>>>
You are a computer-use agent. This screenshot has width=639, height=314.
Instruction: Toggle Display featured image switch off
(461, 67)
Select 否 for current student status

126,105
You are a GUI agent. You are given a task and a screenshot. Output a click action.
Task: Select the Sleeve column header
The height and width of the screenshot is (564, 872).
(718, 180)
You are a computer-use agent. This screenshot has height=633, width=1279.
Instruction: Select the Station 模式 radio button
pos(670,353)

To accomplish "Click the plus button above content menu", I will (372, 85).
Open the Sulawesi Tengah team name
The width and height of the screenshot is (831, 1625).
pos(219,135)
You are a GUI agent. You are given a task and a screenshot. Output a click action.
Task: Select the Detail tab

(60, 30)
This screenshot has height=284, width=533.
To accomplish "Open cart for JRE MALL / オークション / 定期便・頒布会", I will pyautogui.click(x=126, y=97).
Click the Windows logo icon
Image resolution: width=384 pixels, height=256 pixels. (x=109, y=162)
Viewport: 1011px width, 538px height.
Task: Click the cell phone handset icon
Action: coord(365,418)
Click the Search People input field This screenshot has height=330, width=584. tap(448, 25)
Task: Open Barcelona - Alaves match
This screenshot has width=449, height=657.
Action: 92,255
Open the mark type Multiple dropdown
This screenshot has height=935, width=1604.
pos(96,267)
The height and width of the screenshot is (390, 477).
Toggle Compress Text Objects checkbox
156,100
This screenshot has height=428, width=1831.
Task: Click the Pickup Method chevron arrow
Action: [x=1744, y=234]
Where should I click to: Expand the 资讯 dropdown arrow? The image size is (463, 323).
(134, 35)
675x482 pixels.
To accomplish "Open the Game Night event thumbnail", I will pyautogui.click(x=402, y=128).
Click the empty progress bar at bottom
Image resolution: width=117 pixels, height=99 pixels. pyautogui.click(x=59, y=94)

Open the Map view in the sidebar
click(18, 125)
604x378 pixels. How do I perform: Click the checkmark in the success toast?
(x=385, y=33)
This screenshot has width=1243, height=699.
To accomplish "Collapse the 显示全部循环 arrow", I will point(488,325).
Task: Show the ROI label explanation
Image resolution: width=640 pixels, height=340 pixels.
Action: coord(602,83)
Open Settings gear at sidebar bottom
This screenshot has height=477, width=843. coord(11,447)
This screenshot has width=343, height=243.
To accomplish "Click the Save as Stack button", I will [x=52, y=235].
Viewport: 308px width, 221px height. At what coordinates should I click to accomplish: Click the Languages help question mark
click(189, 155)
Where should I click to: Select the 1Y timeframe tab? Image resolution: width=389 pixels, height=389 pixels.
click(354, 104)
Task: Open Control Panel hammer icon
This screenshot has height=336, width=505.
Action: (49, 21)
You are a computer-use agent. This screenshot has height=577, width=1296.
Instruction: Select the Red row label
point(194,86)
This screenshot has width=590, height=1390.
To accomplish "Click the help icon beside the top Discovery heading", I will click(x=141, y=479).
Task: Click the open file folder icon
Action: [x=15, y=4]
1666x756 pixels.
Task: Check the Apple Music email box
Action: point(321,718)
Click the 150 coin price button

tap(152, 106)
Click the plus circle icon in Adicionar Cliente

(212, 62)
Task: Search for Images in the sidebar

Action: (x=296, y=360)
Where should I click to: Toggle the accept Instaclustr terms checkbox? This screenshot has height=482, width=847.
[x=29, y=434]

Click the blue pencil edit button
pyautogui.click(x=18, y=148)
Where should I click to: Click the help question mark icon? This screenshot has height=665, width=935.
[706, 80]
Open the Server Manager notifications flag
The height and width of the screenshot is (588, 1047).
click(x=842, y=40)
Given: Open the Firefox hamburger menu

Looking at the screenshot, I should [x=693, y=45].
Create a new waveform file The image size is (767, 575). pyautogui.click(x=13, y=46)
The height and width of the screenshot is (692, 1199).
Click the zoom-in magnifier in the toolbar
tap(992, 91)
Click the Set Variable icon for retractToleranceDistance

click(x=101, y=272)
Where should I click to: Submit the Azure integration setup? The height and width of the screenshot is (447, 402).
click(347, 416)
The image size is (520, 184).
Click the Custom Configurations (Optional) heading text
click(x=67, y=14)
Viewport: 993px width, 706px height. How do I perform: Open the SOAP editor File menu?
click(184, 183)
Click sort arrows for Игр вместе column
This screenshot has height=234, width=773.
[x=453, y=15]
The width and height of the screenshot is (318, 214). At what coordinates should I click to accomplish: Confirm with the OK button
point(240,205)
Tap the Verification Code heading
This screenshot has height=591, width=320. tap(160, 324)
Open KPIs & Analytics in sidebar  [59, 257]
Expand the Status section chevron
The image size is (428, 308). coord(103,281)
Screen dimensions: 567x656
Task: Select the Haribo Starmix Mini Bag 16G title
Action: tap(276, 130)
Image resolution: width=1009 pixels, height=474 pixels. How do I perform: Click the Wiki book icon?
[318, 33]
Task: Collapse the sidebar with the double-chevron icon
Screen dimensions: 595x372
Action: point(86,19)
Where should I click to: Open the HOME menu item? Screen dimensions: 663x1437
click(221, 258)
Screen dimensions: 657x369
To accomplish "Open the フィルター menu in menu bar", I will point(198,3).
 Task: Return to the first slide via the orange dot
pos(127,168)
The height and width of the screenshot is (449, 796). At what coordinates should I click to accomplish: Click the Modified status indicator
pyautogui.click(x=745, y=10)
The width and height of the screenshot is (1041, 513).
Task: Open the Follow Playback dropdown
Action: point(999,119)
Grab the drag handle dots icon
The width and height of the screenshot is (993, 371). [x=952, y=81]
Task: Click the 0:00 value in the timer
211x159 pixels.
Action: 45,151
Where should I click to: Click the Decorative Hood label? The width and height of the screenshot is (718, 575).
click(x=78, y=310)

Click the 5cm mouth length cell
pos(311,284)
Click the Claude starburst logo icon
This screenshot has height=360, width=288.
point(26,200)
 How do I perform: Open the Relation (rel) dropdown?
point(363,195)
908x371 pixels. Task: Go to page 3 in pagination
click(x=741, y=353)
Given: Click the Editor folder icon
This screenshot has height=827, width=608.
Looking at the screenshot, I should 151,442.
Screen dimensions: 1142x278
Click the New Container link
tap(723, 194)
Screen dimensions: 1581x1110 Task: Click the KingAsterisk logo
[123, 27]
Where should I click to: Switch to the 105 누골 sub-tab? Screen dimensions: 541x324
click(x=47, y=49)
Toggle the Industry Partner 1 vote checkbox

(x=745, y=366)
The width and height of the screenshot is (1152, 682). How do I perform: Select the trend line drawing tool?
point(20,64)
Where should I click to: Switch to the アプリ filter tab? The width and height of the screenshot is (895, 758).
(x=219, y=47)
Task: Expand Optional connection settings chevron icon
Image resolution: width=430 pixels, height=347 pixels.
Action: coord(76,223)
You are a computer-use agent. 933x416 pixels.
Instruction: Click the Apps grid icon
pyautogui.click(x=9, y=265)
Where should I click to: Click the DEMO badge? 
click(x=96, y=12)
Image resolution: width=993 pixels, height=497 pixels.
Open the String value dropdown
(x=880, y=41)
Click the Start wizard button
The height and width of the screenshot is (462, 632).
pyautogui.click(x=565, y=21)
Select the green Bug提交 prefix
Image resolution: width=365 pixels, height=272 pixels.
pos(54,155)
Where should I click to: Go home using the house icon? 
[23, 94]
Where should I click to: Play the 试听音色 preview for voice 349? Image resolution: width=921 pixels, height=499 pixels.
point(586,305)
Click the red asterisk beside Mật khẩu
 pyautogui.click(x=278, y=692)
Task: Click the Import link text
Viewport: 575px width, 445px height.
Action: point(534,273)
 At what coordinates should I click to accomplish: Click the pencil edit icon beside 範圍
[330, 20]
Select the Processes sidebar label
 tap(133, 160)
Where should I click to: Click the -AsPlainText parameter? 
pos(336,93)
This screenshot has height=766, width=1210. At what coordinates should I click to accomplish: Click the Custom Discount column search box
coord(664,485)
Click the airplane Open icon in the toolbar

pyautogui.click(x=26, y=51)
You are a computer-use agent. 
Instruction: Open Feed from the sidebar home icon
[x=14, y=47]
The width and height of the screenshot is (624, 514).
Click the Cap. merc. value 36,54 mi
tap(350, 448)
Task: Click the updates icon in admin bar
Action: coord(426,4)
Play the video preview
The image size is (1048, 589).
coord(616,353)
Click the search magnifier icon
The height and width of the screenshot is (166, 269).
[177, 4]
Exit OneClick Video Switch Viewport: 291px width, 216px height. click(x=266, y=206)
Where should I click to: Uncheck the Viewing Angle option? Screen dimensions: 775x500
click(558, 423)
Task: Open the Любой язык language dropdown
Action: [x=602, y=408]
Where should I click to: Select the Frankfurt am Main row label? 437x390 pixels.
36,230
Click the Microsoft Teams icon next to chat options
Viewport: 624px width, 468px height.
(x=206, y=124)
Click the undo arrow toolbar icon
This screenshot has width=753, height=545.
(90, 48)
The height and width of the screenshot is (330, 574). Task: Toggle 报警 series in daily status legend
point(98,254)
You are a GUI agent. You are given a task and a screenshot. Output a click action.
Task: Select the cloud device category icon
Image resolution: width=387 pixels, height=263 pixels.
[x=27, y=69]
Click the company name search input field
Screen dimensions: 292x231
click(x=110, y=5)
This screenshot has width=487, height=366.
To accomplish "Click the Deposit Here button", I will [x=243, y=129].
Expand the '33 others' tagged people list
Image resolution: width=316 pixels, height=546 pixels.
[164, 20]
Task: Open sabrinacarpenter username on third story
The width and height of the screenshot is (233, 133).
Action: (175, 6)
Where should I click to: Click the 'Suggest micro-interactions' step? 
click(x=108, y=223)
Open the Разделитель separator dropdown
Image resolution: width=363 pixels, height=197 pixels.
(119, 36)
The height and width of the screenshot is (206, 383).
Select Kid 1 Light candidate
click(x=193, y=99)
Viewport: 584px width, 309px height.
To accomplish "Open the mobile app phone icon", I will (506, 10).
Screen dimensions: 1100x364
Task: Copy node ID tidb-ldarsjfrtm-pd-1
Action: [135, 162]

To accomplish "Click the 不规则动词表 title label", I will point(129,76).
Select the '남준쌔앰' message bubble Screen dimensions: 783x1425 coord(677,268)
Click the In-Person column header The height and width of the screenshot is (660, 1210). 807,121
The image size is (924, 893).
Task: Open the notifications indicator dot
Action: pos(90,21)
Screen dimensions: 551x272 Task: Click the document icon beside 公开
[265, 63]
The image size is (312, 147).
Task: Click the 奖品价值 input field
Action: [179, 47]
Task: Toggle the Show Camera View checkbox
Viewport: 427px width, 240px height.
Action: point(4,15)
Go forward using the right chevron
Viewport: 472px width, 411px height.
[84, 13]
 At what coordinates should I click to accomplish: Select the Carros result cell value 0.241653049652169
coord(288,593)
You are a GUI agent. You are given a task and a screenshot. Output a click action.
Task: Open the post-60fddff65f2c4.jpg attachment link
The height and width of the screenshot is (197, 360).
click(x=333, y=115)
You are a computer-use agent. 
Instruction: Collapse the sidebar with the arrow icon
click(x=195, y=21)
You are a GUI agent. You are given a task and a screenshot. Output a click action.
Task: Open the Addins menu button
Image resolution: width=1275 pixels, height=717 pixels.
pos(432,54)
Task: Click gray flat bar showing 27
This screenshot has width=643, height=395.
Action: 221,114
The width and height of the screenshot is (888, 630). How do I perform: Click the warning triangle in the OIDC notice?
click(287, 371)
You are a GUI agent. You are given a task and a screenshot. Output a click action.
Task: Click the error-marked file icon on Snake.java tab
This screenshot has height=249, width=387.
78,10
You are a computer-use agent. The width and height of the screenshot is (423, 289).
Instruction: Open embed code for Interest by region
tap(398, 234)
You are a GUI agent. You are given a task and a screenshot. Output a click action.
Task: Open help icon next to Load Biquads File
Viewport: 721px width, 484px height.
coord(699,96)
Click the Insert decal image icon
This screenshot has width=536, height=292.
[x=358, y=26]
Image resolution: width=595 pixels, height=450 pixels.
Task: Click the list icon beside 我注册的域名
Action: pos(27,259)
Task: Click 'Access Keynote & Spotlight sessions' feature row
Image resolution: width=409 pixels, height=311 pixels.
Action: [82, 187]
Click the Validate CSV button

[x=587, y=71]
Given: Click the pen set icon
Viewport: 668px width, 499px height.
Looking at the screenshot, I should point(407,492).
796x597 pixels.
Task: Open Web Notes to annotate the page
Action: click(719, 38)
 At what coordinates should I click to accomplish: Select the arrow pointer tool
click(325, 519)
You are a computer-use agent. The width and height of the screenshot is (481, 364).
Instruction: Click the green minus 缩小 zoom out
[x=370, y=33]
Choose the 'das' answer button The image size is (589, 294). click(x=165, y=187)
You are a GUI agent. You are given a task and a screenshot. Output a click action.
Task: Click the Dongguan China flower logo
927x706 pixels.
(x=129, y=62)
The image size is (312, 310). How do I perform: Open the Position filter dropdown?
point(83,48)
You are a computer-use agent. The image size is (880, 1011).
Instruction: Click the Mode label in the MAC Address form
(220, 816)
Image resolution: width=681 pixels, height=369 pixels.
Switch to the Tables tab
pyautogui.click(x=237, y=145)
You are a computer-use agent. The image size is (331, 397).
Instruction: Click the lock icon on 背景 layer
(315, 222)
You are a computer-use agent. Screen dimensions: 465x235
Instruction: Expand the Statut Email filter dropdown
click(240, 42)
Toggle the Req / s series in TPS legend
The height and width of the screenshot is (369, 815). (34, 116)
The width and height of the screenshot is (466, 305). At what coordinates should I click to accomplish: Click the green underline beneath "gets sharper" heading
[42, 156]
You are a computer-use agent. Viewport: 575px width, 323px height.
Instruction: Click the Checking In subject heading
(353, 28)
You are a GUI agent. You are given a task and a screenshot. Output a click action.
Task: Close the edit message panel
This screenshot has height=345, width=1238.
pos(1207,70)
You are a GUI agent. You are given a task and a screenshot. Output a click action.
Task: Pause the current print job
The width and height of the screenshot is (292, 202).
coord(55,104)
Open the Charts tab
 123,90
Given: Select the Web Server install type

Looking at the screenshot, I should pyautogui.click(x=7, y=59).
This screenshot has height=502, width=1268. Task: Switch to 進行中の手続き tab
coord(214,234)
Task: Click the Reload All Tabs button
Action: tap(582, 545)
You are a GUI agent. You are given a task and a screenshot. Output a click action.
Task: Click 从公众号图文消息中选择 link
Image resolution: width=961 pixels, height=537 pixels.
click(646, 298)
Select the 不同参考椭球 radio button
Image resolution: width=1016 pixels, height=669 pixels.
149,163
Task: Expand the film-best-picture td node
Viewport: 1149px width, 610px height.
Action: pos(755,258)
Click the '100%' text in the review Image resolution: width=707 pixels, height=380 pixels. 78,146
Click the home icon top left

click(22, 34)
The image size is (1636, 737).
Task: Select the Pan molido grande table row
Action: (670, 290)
<<<
■ **What is expected**: Go through the entries and filter for lines holding the word "message"; copy each match.

■ **Solution to the exercise**:
Select the '남준쌔앰' message bubble Screen dimensions: 783x1425 coord(677,268)
Task: Close the edit message panel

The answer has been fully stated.